It will also turn excess glucose into fat through de novo lipogenesis. De novo lipogenesis from carbohydrates is actually quite “hard” to induce in humans.1,2,3,4

INSULIN AND FAT TISSUE

Insulin does in fact decrease the rate of fat breakdown in fat tissue and does stimulate fatty acid synthesis. The science is crystal clear on this.

Now, you are probably thinking, “Bro, I told you at the start insulin stores fat”.  Unfortunately, that is the wrong wording for it. Insulin is “fat-sparing”, not fat promoting.

Yes, insulin does reduce fat oxidation in the short term (when insulin is elevated to a higher level). However, for insulin to have a profound effect on body fatness and fat gain, we would have to have a constant high signal of insulin.  That would require being constantly in a fed state.

Our bodies default metabolic state is one of fat oxidation and insulin is simply the switch that turns on carbohydrate metabolism. The net effect of insulin is simply a switch in substrate metabolism, it does not produce a large fat gaining effect due to dietary composition alone.

For insulin to have a significant obesegenic effect in a healthy individual, it must occur in the presence of excess energy.

Insulin and excess energy

WHAT ABOUT THE RESEARCH?

If insulin were the key hormone responsible for fat gain than we would expect people who consume more carbohydrates as a percent of their diet to have a higher percentage of body fat than those who consume less.

To prove this point scientifically, let’s look at studies that address the following question: do isocaloric diets that result in higher insulin levels increase body fatness?

One study had 8 participants consume a high-carbohydrate diet (60% CHO) for 7 days and a high-fat diet (60% fat) for 7 days and measured total energy expenditure and nutrient oxidation.

| ABOUT THIS TASK |
Pick up the piece on insulin and fat gain right after its last sentence and keep writing it.

[Excerpts from a dataset]
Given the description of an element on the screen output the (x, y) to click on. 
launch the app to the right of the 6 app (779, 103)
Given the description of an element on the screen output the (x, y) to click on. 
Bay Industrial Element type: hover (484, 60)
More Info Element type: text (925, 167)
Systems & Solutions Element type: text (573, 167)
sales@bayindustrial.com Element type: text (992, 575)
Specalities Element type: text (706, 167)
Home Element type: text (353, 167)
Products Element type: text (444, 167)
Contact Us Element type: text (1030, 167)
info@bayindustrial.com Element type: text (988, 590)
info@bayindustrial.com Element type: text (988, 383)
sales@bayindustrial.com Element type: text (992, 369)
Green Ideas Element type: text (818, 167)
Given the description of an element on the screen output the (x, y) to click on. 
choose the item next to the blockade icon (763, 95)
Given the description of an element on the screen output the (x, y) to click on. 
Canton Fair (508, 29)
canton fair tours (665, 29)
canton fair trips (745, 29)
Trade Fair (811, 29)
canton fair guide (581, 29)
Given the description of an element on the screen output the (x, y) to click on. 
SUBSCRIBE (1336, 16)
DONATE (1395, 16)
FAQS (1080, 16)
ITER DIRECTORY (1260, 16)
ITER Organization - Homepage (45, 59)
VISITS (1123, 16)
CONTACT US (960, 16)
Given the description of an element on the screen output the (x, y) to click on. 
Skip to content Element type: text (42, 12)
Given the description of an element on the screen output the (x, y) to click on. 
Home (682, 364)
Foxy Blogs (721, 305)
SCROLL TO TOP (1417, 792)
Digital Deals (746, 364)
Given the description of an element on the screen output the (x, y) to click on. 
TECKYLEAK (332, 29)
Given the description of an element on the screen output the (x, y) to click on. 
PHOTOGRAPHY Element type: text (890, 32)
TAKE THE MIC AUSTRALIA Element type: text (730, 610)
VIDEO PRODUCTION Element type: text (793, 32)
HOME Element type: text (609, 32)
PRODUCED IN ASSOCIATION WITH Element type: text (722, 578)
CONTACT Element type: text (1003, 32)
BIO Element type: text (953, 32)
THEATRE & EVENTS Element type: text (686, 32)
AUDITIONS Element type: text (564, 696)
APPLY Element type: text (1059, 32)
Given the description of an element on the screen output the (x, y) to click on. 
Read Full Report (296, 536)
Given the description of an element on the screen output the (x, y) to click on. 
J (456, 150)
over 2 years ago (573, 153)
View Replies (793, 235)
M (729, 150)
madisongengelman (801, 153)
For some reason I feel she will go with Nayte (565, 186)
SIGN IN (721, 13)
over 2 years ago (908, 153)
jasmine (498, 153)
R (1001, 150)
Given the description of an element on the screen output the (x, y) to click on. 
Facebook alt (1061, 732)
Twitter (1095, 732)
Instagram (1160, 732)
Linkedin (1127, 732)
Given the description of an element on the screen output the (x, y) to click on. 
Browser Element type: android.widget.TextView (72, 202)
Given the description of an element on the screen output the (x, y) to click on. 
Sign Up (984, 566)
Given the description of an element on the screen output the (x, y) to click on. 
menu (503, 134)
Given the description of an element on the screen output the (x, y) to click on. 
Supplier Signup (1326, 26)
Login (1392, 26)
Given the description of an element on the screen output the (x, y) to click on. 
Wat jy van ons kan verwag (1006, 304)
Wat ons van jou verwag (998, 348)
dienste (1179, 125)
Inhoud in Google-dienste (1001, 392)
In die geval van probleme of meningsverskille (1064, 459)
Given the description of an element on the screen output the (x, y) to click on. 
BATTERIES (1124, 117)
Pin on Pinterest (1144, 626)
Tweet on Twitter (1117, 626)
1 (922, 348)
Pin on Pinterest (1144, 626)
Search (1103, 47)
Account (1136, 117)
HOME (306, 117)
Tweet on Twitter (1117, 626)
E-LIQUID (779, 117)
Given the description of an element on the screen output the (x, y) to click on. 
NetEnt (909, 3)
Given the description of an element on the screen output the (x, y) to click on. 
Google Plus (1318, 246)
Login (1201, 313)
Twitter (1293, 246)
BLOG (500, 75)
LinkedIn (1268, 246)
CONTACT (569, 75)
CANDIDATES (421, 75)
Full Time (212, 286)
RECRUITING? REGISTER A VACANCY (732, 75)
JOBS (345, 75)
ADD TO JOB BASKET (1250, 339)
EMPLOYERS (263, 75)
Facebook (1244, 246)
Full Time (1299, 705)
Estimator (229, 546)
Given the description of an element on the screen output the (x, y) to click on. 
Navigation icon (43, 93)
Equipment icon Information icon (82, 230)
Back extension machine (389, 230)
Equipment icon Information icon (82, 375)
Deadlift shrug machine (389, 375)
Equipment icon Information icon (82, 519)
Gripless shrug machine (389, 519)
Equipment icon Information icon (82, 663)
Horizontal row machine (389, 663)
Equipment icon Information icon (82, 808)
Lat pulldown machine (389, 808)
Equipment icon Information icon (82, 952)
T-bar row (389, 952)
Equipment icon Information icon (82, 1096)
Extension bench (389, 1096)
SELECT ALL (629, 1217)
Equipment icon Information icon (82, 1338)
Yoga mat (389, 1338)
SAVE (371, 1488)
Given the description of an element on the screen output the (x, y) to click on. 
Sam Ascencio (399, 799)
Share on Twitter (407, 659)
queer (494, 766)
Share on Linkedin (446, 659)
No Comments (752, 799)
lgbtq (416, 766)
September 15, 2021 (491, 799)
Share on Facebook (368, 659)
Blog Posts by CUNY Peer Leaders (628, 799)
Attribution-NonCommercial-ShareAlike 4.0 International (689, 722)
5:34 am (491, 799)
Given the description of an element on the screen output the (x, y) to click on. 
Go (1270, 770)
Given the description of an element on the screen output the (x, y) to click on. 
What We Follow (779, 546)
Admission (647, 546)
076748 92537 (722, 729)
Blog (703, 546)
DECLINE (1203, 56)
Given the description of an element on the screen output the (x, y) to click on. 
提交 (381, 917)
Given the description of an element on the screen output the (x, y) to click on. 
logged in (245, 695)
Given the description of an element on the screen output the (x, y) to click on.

| ANSWER AREA |
The study showed that the composition of the diet did not effect total energy expenditure (a key component to long-term weight gain) but DID “rapidly shift substrate oxidation to closely reflect the composition of the diet” 1.

Related: 10 Unusual Carbohydrates You’ve Probably Never Eaten

Recently, a study exploring diets that contained 70% carbohydrates showed that it was possible to lose weight and improve insulin sensitivity. That alone should cast some doubt in your mind2.

Another study, conducted by Dr. Kevin Hall, showed that calorie for calorie, fat restriction leads to greater weight loss than carbohydrate restriction over short periods3.  This suggests that insulin signaling plays a major role in determining whether fat or carbohydrates are used as a primary fuel source, but not a major role in overall energy expenditure.

Additionally, if insulin were the driving factor in body fatness we would expect virtually all overweight or obese individuals to have elevated insulin levels to cause weight gain. Such is not always the case. In fact, there is a large portion of overweight individuals with normal, “healthy” insulin signaling4. This again points to insulin not being a primary component of body fat regulation

WHAT ABOUT PROTEIN AND INSULIN?

We should also point to one critical piece of evidence, protein also elicits an insulin response. In fact, some high-protein foods elicit a greater insulin response than high-carbohydrate foods (has your brain exploded yet? I know mine did when I first read these articles)5,6.

Why is this important? Well the most consistent finding from nutritional research is that diets higher in protein are effective in reducing body-fatness. Whey protein specifically has been shown to elicit large insulin responses yet it has been repeatedly shown to help reduce body fat in wide ranges of populations.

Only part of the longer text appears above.